In this chapter, we provide an overview of the vision, architecture, and current incarnation of SDEs within industry, as shown in Figure 8.1. At the top, workload abstractions and related tools provide the means to construct workloads and services based on preexisting patterns and to capture the functional and nonfunctional requirements of the workloads. At the bottom, heterogeneous compute, storage, and networking resources are pooled based on their capabilities, potentially using composable system concept. The workloads and their contexts are then mapped to the best‐suited resources. The unified control plane dynamically constructs, configures, continuously optimizes, and proactively orchestrates the mapping between the workload and the resources based on the desired outcome specified by the workload and the operational conditions of the cloud environment. We also demonstrate at a high level how this architecture achieves agility, efficiency, and continuous outcome optimized infrastructure with proactive resiliency and security.

Schematic illustration of the architecture of software-defined environments. Workloads are complex wirings of components and are represented through abstractions.

FIGURE 8.1 Architecture of software‐defined environments. Workloads are complex wirings of components and are represented through abstractions. Given a set of abstract resources the workloads are continuously mapped (orchestrated) into the environment through the unified control plane. The individual resource controllers program the underlying virtual resources (compute, network, and storage).

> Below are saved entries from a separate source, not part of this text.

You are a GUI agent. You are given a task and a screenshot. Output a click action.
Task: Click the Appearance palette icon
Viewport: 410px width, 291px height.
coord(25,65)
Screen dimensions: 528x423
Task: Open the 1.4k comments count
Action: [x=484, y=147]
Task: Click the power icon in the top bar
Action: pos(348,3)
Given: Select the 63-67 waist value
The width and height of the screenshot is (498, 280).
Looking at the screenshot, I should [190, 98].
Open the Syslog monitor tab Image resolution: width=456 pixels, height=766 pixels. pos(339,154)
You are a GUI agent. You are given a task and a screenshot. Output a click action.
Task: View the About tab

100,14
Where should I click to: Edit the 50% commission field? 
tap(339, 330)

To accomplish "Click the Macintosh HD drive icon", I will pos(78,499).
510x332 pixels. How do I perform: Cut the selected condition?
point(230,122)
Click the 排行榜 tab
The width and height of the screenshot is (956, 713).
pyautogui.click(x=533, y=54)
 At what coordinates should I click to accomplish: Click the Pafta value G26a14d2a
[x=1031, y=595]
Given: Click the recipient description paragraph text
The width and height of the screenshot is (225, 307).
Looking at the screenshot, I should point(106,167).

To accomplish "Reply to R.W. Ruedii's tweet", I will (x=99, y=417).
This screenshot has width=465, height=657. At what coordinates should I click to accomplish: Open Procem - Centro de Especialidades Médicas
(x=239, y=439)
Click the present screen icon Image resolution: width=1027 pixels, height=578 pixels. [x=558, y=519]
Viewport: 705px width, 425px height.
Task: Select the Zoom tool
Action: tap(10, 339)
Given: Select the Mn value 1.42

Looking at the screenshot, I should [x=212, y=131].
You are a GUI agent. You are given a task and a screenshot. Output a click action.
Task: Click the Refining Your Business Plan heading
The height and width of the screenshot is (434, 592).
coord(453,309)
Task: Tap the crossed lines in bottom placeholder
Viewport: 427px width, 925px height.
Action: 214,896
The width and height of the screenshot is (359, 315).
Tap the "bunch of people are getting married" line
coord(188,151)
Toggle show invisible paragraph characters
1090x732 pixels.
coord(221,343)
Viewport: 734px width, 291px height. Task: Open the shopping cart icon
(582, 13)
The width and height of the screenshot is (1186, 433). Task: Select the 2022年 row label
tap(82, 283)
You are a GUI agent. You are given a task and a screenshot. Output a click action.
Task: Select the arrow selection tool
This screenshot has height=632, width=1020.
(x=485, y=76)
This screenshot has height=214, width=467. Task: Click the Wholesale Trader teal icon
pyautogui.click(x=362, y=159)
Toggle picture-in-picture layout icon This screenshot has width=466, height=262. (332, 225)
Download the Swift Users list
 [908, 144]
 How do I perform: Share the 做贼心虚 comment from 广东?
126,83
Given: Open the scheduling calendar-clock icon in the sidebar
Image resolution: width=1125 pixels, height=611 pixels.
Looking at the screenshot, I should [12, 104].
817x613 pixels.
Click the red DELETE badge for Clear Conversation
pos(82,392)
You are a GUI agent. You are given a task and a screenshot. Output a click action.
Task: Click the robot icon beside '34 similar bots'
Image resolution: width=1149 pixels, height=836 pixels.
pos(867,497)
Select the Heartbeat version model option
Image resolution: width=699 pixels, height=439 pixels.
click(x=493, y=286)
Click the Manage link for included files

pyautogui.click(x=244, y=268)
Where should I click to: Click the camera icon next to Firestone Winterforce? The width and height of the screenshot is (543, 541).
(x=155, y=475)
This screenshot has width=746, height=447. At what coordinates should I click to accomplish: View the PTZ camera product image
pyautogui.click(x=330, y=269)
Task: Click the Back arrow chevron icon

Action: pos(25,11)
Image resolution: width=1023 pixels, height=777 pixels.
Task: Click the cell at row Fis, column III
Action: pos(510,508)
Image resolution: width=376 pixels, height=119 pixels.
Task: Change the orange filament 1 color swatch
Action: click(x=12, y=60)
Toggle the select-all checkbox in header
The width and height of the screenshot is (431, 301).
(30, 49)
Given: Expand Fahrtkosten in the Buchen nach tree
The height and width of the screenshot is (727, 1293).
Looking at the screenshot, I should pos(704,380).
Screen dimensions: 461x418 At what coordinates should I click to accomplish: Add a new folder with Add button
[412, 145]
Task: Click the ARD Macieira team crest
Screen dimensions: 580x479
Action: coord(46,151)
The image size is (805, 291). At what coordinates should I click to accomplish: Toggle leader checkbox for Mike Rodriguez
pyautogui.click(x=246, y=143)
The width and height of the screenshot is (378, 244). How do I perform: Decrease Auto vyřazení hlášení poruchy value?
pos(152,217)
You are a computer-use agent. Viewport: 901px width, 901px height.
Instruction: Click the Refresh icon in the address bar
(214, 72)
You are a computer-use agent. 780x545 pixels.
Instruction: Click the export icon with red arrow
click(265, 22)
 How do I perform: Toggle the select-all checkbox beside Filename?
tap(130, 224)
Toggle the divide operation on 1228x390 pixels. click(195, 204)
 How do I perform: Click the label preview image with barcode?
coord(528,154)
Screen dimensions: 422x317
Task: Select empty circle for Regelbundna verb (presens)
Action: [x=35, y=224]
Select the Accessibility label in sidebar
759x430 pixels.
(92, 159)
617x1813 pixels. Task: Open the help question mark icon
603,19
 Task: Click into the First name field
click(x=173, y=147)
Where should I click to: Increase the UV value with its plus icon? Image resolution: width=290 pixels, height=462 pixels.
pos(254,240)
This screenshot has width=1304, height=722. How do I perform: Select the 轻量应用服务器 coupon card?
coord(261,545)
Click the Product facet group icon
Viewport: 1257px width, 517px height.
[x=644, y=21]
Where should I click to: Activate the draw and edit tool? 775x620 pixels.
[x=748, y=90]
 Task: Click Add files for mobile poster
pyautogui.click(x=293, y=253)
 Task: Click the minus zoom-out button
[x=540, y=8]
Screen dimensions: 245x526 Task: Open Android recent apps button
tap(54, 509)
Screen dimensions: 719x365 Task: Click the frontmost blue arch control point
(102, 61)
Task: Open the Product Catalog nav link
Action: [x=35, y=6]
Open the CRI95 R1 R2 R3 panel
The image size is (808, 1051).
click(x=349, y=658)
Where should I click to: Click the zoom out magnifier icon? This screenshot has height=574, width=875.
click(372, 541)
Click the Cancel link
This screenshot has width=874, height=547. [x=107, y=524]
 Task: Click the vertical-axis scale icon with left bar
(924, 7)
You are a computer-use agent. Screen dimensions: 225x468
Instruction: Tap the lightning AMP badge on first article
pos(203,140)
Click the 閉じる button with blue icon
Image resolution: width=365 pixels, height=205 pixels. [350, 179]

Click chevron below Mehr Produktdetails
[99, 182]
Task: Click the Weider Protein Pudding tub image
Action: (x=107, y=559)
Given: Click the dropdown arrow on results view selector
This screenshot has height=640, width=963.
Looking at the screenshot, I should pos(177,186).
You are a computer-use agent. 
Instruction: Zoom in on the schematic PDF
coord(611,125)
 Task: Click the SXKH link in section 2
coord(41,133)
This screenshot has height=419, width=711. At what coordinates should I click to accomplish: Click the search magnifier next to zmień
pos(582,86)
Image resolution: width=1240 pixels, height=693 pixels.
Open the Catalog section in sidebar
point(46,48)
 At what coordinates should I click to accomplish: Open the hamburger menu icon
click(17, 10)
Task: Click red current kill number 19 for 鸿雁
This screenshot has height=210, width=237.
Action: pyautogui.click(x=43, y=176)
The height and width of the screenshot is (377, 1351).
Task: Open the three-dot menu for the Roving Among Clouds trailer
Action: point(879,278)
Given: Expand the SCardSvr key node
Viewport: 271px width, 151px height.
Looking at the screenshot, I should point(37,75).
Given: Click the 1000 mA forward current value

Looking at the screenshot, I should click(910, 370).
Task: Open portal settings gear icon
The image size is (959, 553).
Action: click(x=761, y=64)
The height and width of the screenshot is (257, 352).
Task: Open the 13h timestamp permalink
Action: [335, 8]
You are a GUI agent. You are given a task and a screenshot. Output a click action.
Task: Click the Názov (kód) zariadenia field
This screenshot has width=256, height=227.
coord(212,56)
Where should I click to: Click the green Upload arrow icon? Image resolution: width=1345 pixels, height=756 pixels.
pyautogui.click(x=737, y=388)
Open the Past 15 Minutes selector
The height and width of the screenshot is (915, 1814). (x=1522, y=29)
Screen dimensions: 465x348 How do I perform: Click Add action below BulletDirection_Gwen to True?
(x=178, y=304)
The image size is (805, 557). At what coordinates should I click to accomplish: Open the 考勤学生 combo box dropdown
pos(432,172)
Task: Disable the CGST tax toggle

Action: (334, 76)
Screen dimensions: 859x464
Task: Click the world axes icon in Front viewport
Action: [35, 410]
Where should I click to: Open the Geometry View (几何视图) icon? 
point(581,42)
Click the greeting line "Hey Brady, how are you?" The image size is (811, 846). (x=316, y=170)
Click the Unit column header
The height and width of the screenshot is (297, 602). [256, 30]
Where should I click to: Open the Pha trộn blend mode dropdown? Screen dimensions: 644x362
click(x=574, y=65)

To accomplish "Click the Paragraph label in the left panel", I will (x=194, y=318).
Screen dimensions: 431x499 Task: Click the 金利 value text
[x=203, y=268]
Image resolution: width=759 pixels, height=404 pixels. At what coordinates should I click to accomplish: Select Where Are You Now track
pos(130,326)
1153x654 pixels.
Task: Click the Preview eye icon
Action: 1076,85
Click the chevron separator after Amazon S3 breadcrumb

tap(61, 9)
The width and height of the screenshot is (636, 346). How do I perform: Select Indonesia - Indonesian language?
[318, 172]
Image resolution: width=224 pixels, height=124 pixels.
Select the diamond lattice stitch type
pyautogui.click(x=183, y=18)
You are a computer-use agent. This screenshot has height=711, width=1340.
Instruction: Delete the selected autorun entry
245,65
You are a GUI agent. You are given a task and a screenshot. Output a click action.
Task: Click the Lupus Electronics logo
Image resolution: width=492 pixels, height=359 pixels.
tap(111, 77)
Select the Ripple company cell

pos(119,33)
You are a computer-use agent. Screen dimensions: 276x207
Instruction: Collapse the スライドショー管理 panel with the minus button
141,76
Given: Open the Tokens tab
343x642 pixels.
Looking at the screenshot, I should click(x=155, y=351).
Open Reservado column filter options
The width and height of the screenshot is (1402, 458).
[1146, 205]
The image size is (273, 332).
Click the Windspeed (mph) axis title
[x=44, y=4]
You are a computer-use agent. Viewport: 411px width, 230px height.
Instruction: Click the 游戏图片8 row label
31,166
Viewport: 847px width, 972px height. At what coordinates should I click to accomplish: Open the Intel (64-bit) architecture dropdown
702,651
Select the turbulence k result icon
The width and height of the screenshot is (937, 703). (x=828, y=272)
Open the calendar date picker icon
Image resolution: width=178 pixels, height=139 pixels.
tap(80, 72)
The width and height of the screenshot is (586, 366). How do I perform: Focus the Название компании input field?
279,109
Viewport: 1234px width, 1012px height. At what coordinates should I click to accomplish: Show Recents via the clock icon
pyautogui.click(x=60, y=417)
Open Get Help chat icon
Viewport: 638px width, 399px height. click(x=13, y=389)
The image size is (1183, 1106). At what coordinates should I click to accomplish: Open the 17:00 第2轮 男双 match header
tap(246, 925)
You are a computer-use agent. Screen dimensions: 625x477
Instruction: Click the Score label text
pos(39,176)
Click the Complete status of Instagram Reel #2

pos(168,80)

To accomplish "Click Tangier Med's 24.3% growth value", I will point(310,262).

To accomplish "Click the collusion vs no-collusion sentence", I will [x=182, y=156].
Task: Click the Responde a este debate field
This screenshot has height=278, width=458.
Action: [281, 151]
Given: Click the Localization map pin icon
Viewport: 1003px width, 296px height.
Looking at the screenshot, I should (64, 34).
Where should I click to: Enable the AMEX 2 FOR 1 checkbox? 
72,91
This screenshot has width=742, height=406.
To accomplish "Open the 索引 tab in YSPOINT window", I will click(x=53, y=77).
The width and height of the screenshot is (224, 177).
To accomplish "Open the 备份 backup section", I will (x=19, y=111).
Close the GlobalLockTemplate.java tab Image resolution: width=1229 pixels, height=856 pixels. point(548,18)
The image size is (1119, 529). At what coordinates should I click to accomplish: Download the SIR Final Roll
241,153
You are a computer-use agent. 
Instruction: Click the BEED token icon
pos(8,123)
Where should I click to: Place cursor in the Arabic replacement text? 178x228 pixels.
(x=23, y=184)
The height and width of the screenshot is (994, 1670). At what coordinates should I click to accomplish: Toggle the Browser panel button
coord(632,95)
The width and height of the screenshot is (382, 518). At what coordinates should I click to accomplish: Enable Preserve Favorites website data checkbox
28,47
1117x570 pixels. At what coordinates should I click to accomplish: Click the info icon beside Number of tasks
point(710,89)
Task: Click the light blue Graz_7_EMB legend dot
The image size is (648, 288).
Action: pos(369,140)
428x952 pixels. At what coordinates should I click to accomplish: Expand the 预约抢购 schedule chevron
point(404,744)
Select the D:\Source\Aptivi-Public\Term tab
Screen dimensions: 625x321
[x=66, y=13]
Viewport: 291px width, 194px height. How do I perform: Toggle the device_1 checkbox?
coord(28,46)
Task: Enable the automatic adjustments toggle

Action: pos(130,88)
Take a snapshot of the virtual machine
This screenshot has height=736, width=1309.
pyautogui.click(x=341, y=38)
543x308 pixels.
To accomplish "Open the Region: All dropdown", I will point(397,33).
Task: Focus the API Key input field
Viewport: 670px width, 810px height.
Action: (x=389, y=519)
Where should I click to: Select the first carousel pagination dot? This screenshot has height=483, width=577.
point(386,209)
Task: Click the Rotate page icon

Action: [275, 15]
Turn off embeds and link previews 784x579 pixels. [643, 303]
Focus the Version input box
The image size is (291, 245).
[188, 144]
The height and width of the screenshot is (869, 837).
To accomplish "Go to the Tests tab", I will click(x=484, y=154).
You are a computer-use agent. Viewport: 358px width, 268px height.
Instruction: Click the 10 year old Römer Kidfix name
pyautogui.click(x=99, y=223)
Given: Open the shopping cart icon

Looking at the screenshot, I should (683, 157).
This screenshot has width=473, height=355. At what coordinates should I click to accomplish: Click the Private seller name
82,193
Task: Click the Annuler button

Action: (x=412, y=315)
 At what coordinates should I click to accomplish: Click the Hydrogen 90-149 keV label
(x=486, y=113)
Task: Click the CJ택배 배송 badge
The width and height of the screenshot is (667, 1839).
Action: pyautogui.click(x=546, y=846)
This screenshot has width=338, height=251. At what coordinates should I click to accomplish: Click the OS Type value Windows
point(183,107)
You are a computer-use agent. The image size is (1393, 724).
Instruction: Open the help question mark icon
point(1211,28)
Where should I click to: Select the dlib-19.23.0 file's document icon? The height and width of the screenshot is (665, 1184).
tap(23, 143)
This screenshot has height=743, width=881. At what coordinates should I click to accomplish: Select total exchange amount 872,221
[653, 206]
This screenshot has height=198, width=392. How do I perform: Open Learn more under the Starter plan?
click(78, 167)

Source: © 2020 Chung‐Sheng Li.

8.2 SOFTWARE‐DEFINED ENVIRONMENTS ARCHITECTURE

Traditional virtualization and cloud solutions only allow basic abstraction of the computing, storage, and network resources in terms of their capacity [29]. These approaches often call for standardization of the underlying system architecture to simplify the abstraction of these resources. The convenience offered by the elasticity for scaling the provisioned resources based on the workload requirements, however, is often achieved at the expense of overlooking capability differences inherent in these resources. Capability differences in the computing domain could be:

  • Differences in the instruction set architecture (ISA), e.g. Intel x86 versus ARM versus IBM POWER architectures
  • Different implementations of the same ISA, e.g. Xeon by Intel versus EPYC by AMD
  • Different generations of the same ISA by the same vendor, e.g. POWER7 versus POWER8 versus POWER9 from IBM and Nehalem versus Westmere versus Sandy Bridge versus Ivy Bridge versus Coffee Lake from Intel.
  • Availability of various on‐chip or off‐chip accelerators including graphics processing units (GPUs) such as those from Nvidia, Tensor Processing Unit (TPU) from Google, and other accelerators such as those based on FPGA or ASIC for encryption, compression, extensible markup language (XML) acceleration, machine learning, deep learning, or other scalar/vector functions.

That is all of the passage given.